Entries taken from a collection:
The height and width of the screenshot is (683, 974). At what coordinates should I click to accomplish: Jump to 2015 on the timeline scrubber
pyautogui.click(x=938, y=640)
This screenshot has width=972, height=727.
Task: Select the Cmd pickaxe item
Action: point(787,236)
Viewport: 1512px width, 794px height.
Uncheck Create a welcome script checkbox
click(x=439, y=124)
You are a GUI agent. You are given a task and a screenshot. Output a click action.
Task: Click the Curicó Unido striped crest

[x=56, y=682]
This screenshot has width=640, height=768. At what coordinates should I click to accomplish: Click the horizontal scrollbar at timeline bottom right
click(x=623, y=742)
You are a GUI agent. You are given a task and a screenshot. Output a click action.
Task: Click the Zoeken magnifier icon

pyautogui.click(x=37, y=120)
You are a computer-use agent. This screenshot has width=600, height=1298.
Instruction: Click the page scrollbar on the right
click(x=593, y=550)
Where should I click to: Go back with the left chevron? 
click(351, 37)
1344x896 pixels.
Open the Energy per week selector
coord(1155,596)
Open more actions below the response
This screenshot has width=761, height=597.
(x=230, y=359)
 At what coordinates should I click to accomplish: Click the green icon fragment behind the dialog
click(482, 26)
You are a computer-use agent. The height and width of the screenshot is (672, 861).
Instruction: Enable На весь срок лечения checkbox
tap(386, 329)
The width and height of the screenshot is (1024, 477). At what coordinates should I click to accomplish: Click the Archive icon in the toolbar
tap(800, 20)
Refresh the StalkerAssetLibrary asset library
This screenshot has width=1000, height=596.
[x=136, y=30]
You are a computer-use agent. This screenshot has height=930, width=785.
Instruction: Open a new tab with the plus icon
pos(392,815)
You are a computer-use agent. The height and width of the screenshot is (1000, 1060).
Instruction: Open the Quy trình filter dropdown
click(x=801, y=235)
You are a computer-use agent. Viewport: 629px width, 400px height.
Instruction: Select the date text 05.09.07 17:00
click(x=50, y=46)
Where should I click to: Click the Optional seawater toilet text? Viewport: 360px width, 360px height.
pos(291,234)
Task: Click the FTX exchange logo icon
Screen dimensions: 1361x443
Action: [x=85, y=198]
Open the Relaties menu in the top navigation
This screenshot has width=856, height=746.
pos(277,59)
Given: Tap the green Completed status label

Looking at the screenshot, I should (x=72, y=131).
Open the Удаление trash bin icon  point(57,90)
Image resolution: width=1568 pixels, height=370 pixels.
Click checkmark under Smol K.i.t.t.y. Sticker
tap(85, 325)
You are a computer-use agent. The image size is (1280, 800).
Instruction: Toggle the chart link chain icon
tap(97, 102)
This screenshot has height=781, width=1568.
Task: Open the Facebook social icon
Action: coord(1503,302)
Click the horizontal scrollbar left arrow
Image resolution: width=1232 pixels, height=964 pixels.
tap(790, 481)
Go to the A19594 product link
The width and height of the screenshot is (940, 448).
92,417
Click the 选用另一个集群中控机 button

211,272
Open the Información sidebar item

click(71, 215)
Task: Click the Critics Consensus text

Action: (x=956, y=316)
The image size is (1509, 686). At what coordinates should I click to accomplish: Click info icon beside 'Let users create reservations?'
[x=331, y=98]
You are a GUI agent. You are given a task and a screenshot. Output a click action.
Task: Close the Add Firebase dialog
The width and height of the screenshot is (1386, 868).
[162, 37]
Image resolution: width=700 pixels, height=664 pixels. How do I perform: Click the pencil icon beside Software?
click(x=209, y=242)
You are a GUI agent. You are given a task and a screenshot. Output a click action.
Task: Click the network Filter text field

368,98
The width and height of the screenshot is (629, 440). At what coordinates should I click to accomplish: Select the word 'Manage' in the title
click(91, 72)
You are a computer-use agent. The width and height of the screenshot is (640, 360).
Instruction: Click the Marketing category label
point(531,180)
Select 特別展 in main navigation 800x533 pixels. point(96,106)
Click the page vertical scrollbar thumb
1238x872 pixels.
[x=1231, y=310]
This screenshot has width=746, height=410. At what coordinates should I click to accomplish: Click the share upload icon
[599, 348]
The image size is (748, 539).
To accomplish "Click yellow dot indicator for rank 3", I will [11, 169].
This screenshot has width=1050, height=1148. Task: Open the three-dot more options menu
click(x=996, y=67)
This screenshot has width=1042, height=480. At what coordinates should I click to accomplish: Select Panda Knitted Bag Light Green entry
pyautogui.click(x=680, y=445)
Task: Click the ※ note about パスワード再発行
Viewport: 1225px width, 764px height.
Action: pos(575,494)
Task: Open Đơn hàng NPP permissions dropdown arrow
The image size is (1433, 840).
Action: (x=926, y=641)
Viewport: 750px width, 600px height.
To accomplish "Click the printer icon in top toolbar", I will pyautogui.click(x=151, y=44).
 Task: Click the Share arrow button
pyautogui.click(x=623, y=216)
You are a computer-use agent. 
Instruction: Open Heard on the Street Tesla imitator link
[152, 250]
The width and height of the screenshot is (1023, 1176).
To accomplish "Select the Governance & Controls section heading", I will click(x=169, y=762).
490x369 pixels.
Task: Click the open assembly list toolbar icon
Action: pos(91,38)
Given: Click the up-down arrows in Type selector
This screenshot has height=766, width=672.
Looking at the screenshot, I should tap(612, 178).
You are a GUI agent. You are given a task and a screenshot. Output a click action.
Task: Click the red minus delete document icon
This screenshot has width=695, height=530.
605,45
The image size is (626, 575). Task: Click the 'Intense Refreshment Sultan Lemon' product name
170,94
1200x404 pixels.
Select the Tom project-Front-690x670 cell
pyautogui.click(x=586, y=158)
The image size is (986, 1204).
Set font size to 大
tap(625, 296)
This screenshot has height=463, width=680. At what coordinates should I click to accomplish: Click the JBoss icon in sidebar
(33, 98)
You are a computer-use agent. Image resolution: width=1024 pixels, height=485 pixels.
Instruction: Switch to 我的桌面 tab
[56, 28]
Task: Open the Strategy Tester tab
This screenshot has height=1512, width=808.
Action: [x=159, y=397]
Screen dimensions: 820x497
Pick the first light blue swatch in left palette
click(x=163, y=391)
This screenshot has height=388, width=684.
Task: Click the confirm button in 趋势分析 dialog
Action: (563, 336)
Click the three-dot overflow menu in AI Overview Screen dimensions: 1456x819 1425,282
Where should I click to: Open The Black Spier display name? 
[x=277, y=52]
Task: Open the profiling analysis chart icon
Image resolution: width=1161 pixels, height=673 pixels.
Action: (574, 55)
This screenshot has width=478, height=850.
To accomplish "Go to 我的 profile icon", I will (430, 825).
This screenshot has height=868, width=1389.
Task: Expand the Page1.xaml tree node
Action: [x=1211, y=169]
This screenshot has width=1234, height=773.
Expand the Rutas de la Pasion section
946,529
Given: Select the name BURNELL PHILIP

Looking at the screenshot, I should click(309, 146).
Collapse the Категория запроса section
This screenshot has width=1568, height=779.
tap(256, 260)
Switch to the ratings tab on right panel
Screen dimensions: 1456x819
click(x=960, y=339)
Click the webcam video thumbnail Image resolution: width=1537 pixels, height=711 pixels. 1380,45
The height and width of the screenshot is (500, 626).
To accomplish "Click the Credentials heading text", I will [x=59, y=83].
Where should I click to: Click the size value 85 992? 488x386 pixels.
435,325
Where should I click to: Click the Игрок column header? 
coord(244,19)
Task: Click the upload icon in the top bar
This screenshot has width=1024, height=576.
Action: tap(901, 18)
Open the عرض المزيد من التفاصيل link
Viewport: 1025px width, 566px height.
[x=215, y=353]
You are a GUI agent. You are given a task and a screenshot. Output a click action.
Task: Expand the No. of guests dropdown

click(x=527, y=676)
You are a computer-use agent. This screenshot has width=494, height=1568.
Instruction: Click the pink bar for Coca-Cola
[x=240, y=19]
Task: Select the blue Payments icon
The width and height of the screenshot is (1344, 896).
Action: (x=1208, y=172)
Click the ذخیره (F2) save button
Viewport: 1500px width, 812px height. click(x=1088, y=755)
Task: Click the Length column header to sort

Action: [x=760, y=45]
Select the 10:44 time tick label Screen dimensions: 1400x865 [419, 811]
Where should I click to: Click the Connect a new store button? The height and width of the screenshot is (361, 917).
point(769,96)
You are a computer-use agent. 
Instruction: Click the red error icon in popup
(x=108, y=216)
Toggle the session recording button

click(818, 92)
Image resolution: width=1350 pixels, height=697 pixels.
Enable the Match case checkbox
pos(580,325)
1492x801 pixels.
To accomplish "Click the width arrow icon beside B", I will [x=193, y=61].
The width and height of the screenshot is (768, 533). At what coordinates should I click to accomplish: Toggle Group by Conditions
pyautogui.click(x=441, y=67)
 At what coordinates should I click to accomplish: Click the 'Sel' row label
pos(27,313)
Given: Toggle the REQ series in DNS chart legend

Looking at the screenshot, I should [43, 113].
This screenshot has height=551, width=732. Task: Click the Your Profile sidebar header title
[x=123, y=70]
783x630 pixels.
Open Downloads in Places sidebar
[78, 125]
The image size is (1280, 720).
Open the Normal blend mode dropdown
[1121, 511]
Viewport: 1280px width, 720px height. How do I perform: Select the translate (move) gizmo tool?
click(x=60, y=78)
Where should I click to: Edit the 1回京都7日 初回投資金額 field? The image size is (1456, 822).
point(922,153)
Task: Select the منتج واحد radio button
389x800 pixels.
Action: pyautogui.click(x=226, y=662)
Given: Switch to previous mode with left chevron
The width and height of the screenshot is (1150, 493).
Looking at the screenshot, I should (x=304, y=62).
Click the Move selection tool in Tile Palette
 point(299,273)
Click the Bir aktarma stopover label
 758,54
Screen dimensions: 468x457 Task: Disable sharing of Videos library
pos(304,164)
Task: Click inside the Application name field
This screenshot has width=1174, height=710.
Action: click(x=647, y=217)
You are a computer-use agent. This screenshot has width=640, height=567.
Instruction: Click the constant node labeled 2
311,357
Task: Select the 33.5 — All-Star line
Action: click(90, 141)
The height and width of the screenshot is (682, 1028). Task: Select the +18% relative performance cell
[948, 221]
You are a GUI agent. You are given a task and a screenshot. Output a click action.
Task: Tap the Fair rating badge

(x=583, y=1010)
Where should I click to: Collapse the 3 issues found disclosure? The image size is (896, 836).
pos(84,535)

WHAT YOU SHOULD DO -> From the records above, copy only the lines starting with the line that holds "The image size is (986, 1204)." and going on through the line that holds "The height and width of the screenshot is (500, 626).", exactly as written.

REPLY TO THE EXERCISE ->
The image size is (986, 1204).
Set font size to 大
tap(625, 296)
This screenshot has height=463, width=680. At what coordinates should I click to accomplish: Click the JBoss icon in sidebar
(33, 98)
You are a computer-use agent. Image resolution: width=1024 pixels, height=485 pixels.
Instruction: Switch to 我的桌面 tab
[56, 28]
Task: Open the Strategy Tester tab
This screenshot has height=1512, width=808.
Action: [x=159, y=397]
Screen dimensions: 820x497
Pick the first light blue swatch in left palette
click(x=163, y=391)
This screenshot has height=388, width=684.
Task: Click the confirm button in 趋势分析 dialog
Action: (563, 336)
Click the three-dot overflow menu in AI Overview Screen dimensions: 1456x819 1425,282
Where should I click to: Open The Black Spier display name? 
[x=277, y=52]
Task: Open the profiling analysis chart icon
Image resolution: width=1161 pixels, height=673 pixels.
Action: (574, 55)
This screenshot has width=478, height=850.
To accomplish "Go to 我的 profile icon", I will (430, 825).
This screenshot has height=868, width=1389.
Task: Expand the Page1.xaml tree node
Action: [x=1211, y=169]
This screenshot has width=1234, height=773.
Expand the Rutas de la Pasion section
946,529
Given: Select the name BURNELL PHILIP

Looking at the screenshot, I should click(309, 146).
Collapse the Категория запроса section
This screenshot has width=1568, height=779.
tap(256, 260)
Switch to the ratings tab on right panel
Screen dimensions: 1456x819
click(x=960, y=339)
Click the webcam video thumbnail Image resolution: width=1537 pixels, height=711 pixels. 1380,45
The height and width of the screenshot is (500, 626).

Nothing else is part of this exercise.